I recently came across a “Master Weaver” article on handweaving.net from 1956, “Accidental Weaves (Drafts based on Theory of Probability)” and was fascinated with the idea of designing weaving patterns this way – randomly. It’s suggested in the article that you can get an accidental sequence of numbers by using a telephone directory, opening a large book with page numbers, rolling dice, roulette or even bingo.
I started by choosing to design on 8 shafts and came up with the threading draft by randomly hitting the number keys (1-8) on my computer’s keyboard until I had a total of 38 numbers. After a few experiments on my weaving program I deleted 1 and ended up using repeats of 37 because the number of floats were now reduced to 5 or 6 which would be better for a more stable fabric.
The fun really began with my attempt to create a random tie-up: I wrote the numbers 1-8 on 8 garbanzo beans (why not?!), put them in a cup, shook the cup and picked one out at a time, did this four times for each treadle (did not use the number if it was a repeat). The first three samples were woven this way, weave-as-draw-in treadling, with different color combinations. I used 20/2 cotton, the sett is 42 e.p.i. and I aimed for a balanced weave. I really like the color-and-weave ones the best.
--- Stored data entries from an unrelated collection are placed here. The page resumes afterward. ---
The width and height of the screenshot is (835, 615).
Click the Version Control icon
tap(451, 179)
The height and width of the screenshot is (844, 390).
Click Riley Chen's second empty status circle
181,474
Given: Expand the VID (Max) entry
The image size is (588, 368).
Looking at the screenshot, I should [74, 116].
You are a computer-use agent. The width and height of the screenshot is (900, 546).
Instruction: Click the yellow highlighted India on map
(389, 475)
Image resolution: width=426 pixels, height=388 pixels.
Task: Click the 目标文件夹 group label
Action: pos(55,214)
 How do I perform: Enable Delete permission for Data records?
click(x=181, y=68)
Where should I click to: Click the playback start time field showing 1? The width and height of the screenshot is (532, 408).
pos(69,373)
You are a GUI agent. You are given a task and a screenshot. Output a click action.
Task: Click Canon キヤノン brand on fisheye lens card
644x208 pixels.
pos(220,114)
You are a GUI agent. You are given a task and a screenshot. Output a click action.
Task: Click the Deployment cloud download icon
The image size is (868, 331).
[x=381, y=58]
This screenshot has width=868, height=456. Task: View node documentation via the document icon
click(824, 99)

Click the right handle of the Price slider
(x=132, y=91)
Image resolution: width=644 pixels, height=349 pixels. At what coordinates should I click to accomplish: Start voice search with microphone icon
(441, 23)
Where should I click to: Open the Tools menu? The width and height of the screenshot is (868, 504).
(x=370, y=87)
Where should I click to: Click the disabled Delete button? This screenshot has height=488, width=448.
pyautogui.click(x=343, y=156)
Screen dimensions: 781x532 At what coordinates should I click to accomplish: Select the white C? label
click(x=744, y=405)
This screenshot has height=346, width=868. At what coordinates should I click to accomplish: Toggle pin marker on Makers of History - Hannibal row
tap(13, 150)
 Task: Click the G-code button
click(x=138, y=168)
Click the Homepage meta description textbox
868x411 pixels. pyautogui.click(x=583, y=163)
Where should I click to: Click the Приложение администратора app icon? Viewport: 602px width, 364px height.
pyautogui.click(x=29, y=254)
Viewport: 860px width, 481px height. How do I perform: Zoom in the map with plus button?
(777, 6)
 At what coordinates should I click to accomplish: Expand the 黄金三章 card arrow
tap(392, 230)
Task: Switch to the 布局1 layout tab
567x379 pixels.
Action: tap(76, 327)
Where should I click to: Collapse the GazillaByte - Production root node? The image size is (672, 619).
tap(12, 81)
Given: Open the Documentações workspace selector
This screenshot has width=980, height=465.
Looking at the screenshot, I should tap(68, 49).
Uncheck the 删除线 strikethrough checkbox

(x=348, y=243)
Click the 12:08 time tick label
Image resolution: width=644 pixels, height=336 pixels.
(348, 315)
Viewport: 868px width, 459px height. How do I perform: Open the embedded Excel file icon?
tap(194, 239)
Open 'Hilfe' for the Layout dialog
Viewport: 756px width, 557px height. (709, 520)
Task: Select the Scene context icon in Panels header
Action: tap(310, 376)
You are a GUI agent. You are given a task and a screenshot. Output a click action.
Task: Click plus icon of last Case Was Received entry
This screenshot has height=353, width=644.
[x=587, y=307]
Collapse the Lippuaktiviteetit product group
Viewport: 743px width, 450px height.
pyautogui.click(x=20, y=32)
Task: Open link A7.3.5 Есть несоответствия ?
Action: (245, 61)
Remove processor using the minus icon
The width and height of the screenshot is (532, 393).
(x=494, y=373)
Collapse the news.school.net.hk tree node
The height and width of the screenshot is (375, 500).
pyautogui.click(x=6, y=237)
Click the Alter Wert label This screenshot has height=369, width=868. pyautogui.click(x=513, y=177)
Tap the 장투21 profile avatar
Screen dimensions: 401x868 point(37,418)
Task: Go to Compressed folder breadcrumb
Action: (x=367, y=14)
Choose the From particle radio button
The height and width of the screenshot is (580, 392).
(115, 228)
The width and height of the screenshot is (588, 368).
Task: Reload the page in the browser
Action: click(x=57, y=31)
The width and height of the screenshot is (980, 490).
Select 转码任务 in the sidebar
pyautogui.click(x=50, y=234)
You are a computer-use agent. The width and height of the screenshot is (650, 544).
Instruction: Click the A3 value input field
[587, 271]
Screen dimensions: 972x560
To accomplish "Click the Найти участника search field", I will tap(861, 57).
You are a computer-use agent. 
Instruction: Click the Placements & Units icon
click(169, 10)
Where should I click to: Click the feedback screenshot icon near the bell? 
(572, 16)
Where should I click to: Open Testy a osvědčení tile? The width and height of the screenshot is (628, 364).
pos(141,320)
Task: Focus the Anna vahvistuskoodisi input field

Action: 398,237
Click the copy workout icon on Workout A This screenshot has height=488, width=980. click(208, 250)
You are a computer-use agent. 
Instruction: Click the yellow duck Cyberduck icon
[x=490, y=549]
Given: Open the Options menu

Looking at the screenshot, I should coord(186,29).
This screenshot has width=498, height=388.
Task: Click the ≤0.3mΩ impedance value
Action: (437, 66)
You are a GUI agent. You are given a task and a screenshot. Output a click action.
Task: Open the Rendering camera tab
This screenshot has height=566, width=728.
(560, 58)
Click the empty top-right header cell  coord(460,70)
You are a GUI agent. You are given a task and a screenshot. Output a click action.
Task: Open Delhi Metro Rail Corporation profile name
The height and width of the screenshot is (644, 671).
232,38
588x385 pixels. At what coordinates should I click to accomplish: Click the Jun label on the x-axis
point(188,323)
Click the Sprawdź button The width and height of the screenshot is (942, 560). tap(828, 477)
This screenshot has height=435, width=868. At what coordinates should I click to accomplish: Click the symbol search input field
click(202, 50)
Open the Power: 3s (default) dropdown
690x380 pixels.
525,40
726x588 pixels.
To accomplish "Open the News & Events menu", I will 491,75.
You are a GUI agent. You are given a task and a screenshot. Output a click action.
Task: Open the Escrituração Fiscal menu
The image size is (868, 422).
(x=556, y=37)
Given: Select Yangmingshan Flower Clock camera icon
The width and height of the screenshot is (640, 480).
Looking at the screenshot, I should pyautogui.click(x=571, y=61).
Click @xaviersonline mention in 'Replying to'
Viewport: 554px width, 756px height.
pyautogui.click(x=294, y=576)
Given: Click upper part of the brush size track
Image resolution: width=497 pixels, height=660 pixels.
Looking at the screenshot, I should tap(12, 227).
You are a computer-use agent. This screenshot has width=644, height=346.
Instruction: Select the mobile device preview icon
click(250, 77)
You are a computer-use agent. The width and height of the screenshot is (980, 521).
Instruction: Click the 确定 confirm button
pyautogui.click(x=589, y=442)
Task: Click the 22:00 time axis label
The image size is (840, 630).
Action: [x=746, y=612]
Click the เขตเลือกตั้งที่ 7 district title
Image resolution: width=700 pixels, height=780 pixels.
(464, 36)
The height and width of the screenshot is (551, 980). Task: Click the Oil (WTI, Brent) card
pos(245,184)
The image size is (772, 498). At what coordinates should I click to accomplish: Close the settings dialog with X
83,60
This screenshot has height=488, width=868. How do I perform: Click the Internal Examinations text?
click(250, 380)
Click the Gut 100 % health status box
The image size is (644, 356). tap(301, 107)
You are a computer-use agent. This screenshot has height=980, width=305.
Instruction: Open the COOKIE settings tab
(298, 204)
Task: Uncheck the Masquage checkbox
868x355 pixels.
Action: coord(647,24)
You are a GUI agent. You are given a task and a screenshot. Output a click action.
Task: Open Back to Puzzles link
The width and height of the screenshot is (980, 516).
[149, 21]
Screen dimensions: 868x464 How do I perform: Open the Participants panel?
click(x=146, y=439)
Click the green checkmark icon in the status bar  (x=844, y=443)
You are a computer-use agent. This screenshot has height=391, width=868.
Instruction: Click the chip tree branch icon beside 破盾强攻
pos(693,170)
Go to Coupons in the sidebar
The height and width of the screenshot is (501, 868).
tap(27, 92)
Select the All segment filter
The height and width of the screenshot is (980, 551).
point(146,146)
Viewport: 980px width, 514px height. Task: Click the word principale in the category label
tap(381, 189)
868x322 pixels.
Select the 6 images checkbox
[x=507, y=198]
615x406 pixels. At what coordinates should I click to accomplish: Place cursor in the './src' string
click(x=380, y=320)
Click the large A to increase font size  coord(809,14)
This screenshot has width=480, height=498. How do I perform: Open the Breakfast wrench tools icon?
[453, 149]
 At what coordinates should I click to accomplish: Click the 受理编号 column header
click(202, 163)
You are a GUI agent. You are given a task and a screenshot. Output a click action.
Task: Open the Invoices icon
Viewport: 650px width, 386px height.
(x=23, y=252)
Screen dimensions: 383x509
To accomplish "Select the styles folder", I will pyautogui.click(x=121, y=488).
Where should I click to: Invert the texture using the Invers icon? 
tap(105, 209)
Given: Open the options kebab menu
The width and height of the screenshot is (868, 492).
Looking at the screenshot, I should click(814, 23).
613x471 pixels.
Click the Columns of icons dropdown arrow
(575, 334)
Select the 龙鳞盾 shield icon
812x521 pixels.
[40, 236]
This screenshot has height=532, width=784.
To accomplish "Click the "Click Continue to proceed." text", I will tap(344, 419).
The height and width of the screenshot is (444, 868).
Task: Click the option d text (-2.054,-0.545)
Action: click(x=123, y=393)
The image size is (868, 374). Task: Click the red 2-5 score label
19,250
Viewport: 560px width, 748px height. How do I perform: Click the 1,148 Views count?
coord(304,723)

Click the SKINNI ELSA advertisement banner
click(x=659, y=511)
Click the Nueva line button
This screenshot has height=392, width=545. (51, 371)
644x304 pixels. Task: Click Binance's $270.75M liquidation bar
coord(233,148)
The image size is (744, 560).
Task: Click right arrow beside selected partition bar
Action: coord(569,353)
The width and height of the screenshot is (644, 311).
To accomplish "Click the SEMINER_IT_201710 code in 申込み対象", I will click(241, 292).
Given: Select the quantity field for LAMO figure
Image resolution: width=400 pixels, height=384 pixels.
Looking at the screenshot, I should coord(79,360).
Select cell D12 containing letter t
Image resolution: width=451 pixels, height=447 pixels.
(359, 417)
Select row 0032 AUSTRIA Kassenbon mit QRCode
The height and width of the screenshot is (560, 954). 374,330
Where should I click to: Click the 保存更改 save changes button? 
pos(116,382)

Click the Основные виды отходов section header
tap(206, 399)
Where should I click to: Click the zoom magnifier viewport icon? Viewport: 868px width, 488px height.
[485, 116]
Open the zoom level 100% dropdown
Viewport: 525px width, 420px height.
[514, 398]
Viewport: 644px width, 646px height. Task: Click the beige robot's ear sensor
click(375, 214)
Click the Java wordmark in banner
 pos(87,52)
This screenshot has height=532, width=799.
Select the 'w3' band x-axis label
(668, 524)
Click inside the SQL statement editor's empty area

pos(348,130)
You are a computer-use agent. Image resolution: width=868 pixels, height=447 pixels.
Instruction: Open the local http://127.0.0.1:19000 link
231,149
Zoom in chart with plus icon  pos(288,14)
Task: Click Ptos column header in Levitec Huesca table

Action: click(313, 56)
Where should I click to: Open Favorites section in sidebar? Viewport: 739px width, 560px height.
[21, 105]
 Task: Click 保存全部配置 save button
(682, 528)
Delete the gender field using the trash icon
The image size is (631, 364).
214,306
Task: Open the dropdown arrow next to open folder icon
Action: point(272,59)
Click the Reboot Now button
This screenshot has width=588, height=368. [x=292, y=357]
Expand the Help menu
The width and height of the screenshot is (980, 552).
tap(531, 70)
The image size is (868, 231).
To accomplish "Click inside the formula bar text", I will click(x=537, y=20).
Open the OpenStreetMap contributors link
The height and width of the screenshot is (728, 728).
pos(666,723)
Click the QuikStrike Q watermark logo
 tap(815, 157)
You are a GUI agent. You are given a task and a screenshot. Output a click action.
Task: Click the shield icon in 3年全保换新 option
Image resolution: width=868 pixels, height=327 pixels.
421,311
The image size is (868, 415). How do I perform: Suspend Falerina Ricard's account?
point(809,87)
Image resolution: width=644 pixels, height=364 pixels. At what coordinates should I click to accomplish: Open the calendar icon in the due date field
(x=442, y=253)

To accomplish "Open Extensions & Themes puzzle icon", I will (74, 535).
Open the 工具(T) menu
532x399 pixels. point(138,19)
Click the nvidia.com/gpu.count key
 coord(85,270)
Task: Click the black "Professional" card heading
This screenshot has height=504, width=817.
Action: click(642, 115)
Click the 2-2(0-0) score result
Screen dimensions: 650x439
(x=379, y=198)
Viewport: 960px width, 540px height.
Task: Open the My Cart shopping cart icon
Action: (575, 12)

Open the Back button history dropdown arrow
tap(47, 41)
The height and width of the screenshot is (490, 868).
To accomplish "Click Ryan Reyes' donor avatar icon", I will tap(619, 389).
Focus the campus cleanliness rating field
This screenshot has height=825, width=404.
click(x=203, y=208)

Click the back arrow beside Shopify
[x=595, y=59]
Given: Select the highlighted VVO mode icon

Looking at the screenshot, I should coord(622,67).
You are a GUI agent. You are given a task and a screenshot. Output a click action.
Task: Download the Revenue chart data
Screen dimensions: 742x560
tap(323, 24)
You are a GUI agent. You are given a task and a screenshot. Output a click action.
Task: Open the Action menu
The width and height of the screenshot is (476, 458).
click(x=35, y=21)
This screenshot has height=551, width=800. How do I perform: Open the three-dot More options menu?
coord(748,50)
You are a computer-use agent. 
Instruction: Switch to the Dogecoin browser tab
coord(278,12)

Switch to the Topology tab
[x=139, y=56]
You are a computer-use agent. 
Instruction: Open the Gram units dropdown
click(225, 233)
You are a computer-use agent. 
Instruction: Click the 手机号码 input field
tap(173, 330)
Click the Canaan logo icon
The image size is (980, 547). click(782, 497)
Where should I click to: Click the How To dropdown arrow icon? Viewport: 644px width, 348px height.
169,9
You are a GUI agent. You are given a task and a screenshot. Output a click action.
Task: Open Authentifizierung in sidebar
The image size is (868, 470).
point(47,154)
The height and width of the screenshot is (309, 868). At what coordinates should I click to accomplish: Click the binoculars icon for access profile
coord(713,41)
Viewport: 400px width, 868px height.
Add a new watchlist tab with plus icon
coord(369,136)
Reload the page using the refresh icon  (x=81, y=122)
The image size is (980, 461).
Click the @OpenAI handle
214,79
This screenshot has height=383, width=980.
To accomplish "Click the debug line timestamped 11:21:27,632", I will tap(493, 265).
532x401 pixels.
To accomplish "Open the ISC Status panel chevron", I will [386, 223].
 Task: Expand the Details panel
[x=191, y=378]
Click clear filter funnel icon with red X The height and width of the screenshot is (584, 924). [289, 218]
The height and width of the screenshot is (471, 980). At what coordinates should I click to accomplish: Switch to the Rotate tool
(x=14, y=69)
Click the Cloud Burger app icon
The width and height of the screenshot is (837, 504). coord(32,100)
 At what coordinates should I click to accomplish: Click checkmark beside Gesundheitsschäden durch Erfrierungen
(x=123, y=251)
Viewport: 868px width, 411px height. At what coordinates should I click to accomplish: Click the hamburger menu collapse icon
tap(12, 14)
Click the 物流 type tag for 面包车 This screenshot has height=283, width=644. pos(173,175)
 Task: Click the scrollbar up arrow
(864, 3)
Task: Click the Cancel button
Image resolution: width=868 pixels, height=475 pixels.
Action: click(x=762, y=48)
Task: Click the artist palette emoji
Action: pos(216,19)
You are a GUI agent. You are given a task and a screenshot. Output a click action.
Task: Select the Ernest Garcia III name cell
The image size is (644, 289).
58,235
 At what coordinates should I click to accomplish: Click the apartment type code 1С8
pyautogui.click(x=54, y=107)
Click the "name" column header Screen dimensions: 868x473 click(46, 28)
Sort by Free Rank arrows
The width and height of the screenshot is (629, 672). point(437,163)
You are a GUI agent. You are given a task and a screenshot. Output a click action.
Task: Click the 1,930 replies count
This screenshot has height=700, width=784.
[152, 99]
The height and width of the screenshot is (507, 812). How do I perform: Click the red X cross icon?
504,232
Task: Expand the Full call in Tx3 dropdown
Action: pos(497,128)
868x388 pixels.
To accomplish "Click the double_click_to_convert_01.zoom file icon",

The next three samples are at a slightly wider sett of 36 e.p.i. and they are less random because I played around with the tie-up so it’s more regular as are the treadlings.
I was delighted when I posed a question about accidental weaves on WeaveTech and so many people thought it was a fascinating topic. Here are a couple of links from people to their blogs where they write about their experience with accidental/random weaves: Alice’s Weaverly (here and here) and Maggie’s Textiles.